Until now, networks have controlled the distribution of the shows they purchase for broadcast. Warner Bros. has been working to forge agreements with ABC, CBS, Fox, NBC and The CW that would let it offer debuting shows such as “Studio 60 on the Sunset Strip” through its own digital outlets.

So far, at least four of the networks have resisted Warner Bros.’ proposals, sources familiar with the negotiations said. If the two sides don’t hammer out an agreement, the studio’s new shows may not be available for sale on the Web. Disagreements over those revenue-generating pursuits probably won’t affect the use of the Internet and mobile devices for show promotions, sources said.

Rebuffs from the studios create obstacles for Bruce Rosenblum, president of Warner Bros. Television Group, who last month said his company was aiming to strike deals with the networks by the end of summer.

Warner Bros.’ talks with the networks will help establish a new template for studio-network relationships in a world where shows pop up on the living room set, the Web and mobile devices. They may also signal how revenue from those new distribution channels will be split.

The broadcasters have a big stake in establishing their networks and Web sites as the exclusive place to see the shows they buy from Warner Bros. and other studios. The networks build their brands around the shows and they don’t want viewers to be able to see the series on studio Web sites, at least at the beginning of the programs’ TV runs.

“NBC wants ‘Studio 60’ on digital platforms to be NBC-branded because viewers think of ‘Studio 60’ as an NBC show and will look for it on an NBC-branded platform, not a Warner Bros. platform,” said Mark Graboff, NBC Universal Television’s West Coast president.

A Warner Bros. spokesman declined to comment.

When ABC in October struck its landmark deal to make hit shows such as “Lost” available on Apple Computer’s iTunes Internet store, it forced television executives to figure out how they would use the Web and mobile devices to distribute and promote their shows, and who might profit from digital distribution.

Networks point to the existing syndication model as a guide to how shows might be distributed via the Web or mobile devices. Currently, original series are branded with the network running them. As the shows age, cable networks or local stations that run them in syndication can use the programs in their branding.

One consequence of making shows available on the Web or mobile devices is that the value of the programs in syndication may decline because audiences have already had their fill.

Studios such as Warner Bros.-which doesn’t have a wholly owned broadcast network-would like to benefit more from the digital incarnations of the programs they create. For the 2006-07 season, Warner Bros. has 26 shows on broadcast television.

Warner has been open to offering networks exclusive rights initially to distribute new shows through all media, a source familiar with the negotiations said. Another issue, how studios and networks split revenue from sales on iTunes or other digital services, may create additional conflicts.

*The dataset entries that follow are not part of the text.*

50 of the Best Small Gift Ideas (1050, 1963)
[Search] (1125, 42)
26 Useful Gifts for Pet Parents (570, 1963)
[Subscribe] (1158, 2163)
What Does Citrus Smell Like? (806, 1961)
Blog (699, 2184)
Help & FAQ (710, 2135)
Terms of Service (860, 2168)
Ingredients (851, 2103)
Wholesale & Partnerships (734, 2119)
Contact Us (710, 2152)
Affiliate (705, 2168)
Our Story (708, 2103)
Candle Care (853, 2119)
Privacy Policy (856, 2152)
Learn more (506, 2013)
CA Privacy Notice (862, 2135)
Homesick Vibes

Most other studios, particularly those owned by media companies that own sister networks, took a 50/50 split with the networks, sources said.

One network executive said Warner Bros.’ proposal for getting its debuting shows on platforms such as iTunes was so one-sided they couldn’t even enter into conversations.

Warner Bros. suggested it should receive 100 percent of that revenue, an executive at another network said.

If studios and networks fail to agree on how new shows are distributed digitally, both sides face potentially unpleasant circumstances. Studios such as Warner Bros. won’t have any of their new network product up on digital platforms, which means less revenue and fewer promotional opportunities. And networks may not be able to offer viewers increased access to Warner Bros. shows that could be important parts of their new fall schedules.